If I remeber correctly, Youtube might have been forced to disclose all
logs, because IP addresses were (according to Google policy) not
identifiable information. Unfortunately, Youtube kept a lot of data (12
terabytes) and a shorter retention period would have certainly helped.
How would that be translated in permitted uses? Ultimately to address
this issue, there should be no log retention and no permitted uses. More
realistically, I guess that anything that would result in a shorter
retention period and data minimization would help in such case. That's
how I interpret permitted uses: less data kept for a shorter period of
time so that such data disclosure (while still being an issue) would
have less dramatic effect. In the long term, these retention period
should get even shorter if data scientist come up with scalable tools
that can provide the same functionality with less data.
Please find below some reference to the Viacom vs Youtube (from
http://www.zdnet.com/blog/btl/youtube-vs-viacom-googles-ip-wins-users-lose/9242).
I hope this answers your question.
Vincent
Plaintiffs seek all data from the Logging database concerning each
time a YouTube video has been viewed on the YouTube website or
through embedding on a third-party website. They need the data to
compare the attractiveness of allegedly infringing videos with that
of non-infringing videos. A markedly higher proportion of
infringing-video watching may bear on plaintiffs' vicarious
liability claim, and defendants' substantial non-infringing use
defense.
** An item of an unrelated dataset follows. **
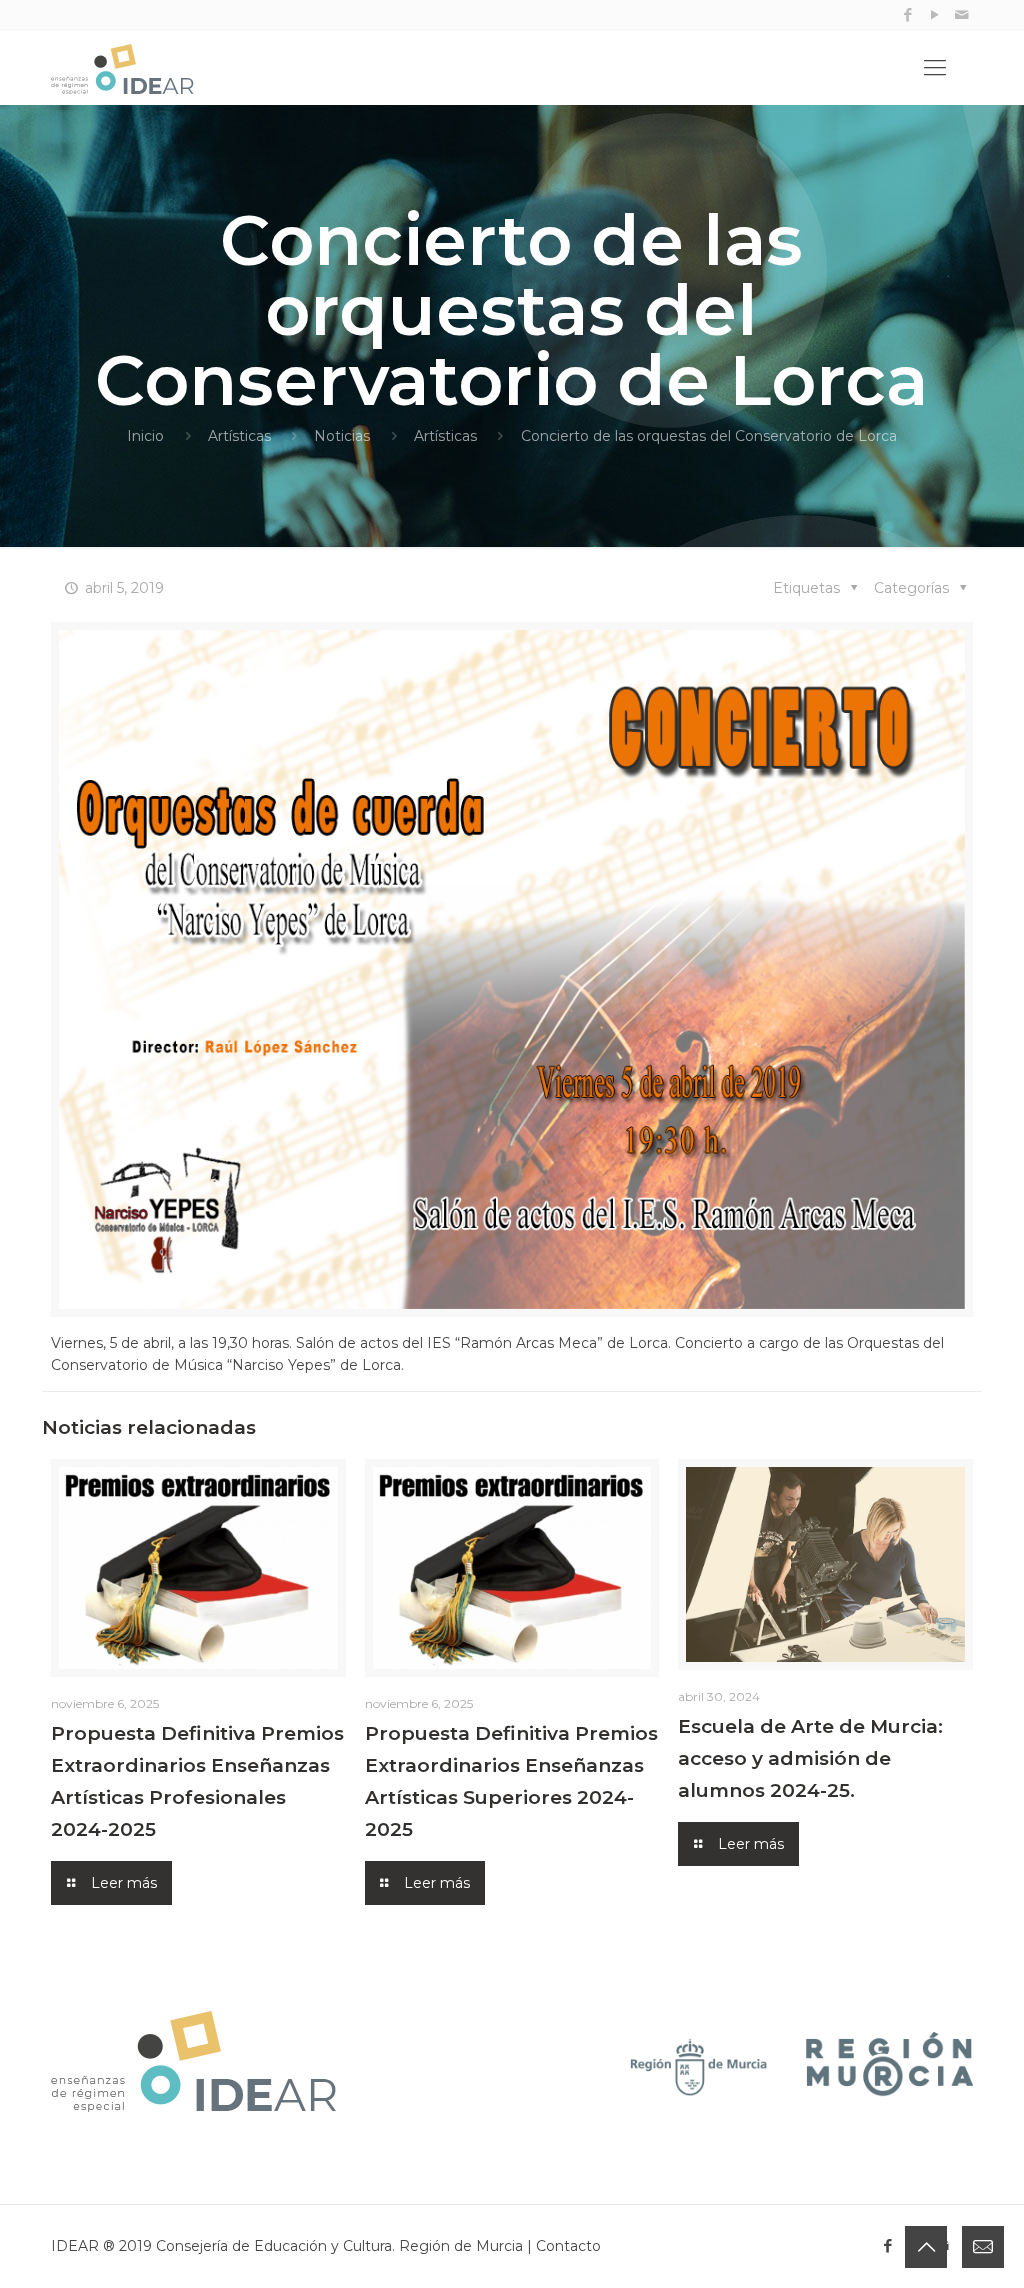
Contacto (568, 2246)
Defendants argue generally that plaintiffs' request is
unduly burdensome because producing the enormous amount of
information in the Logging database (about 12 terabytes of data)
"would be expensive and time-consuming, particularly in light of the
need to examine the contents for privileged and work product material."
And.
Defendants argue that the data should not be disclosed because of
the users' privacy concerns, saying that "Plaintiffs would likely be
able to determine the viewing and video uploading habits of
YouTube's users based on the user's login ID and the user's IP
address". But defendants cite no authority barring them from
disclosing such information in civil discovery proceedings, and
their privacy concerns are speculative.